Saskatoon's Remai Modern answers the pandemic with an apology, a pill, a ritual, a resistance
New exhibition explores pain and healing through art

As we all struggle in this global pandemic, a new exhibition at the Remai Modern in Saskatoon explores pain, and the path to healing.
The show is called An apology, a pill, a ritual, a resistance.
"It leaves me feeling hopeful," said Tarah Hogue, the curator of Indigenous art at Remai Modern.
"We started thinking about artists who can help us to understand health and well-being in different ways and how we can approach healing as a really sort of interconnected system."
The exhibition is a response to the COVID-19 global pandemic, but it builds on contemporary struggles by looking back through history and exploring the 1918 influenza pandemic's impact on Indigenous people, the effects of colonialism and the HIV/AIDS crisis.
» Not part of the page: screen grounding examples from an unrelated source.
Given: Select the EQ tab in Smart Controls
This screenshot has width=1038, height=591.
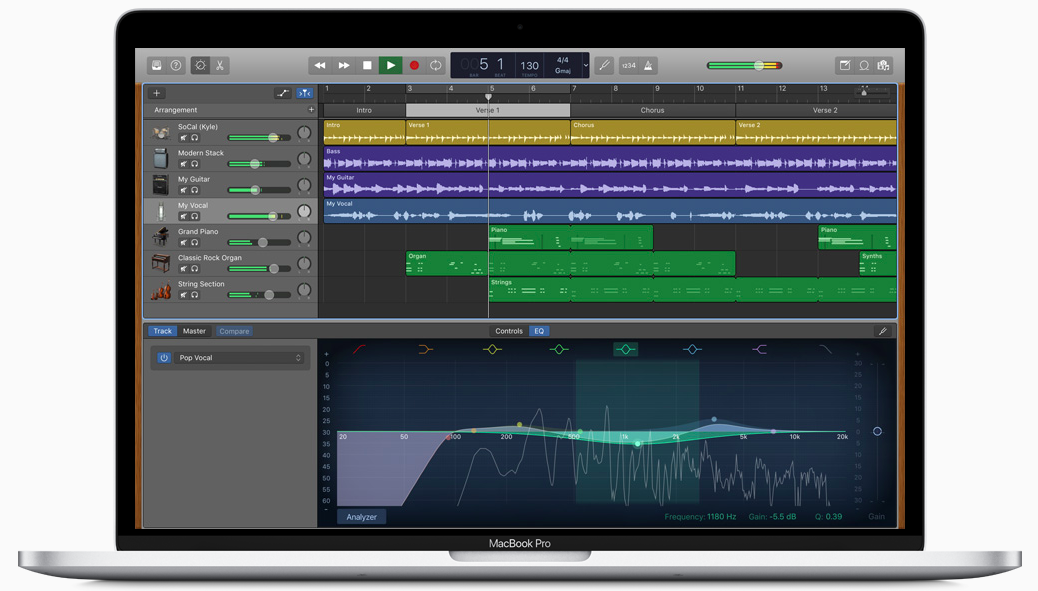Looking at the screenshot, I should click(539, 331).
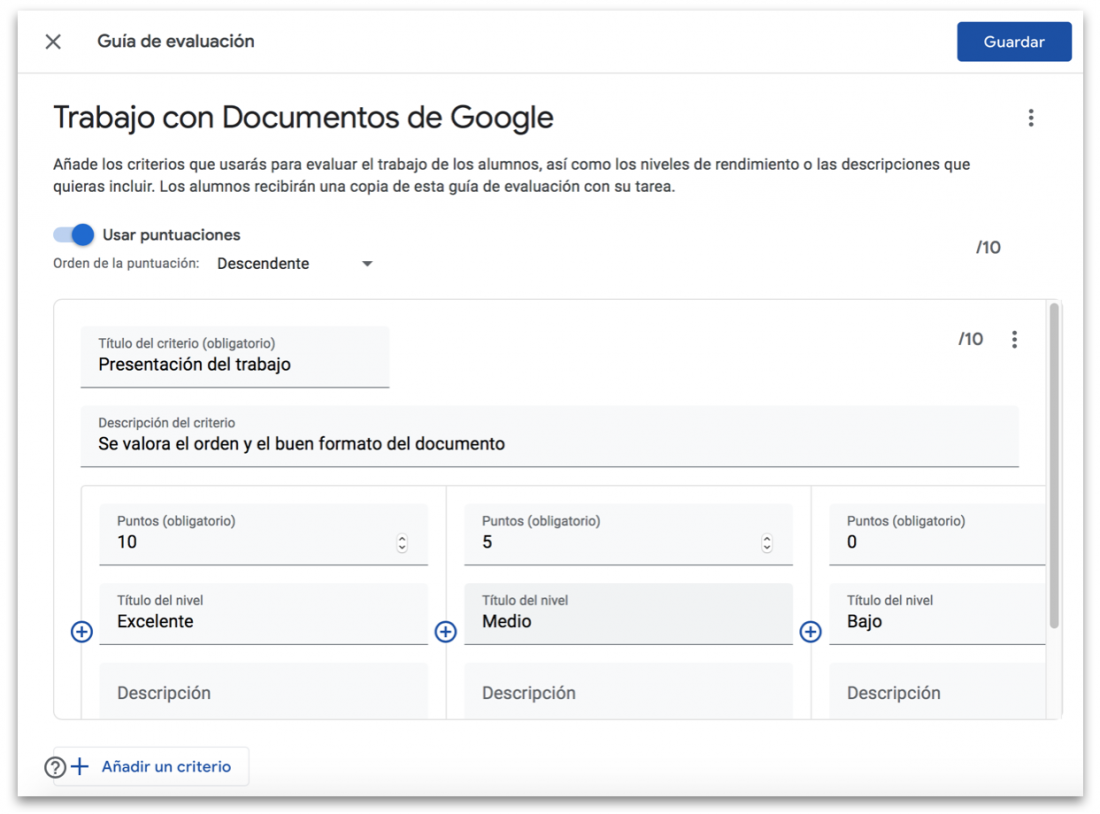Decrease points for the Medio level
1100x814 pixels.
[x=767, y=546]

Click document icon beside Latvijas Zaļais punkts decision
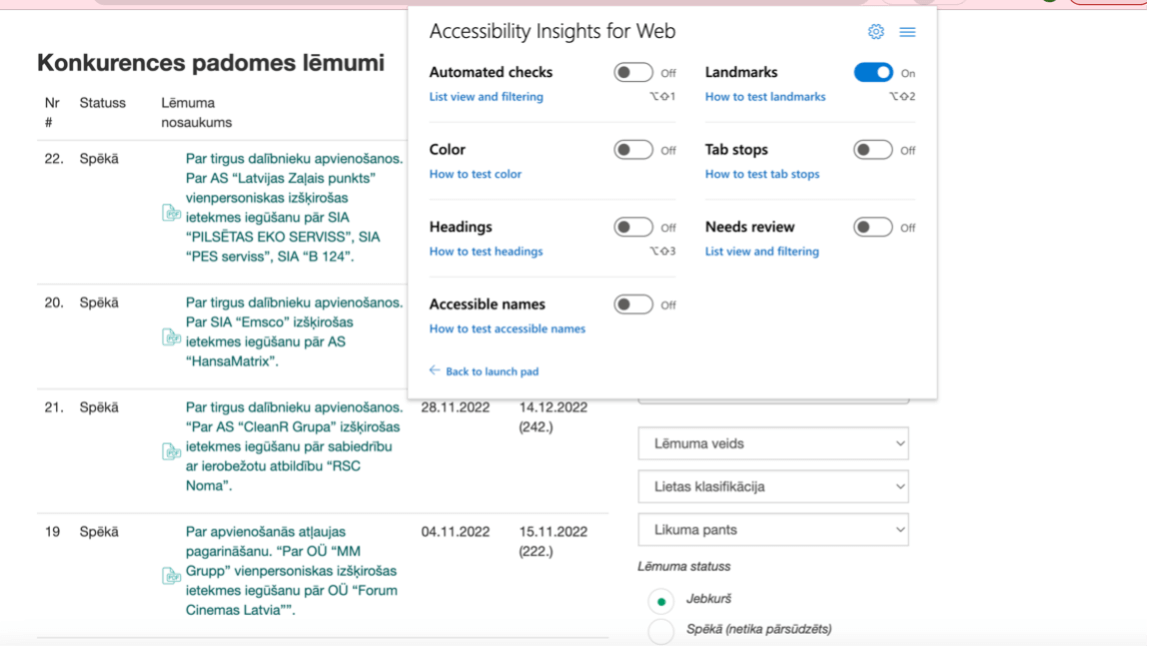[171, 212]

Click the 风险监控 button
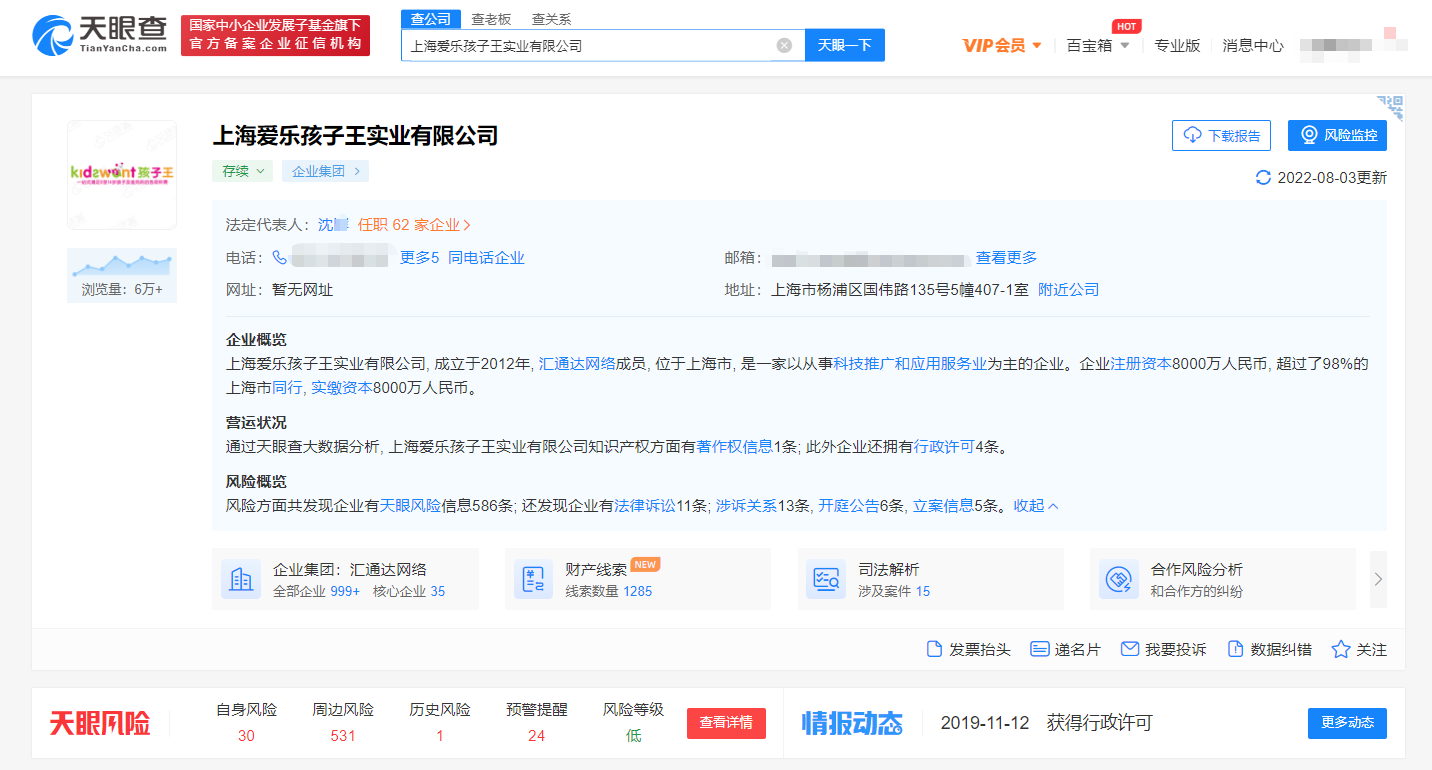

Hogue offers the example of artist Jeffrey Gibson and his video piece that references Indigenous jingle dress dancing as a call from women for healing and strength in the 1918 pandemic "which is obviously very apropos to what we're experiencing right now."
"It's really visually stunning work," she said. "But the work is also meant to honour missing and murdered Indigenous women and to think about the important role that Indigenous women play and in the health and well-being of their communities."

For Hogue, the juxtaposition of different points of history and various forms of suffering leaves her "feeling hopeful for ... possibilities of relating to one another and caring for each other."
An apology, a pill, a ritual, a resistance is open at the Remai Modern and includes work from 20 regional, international and local artists.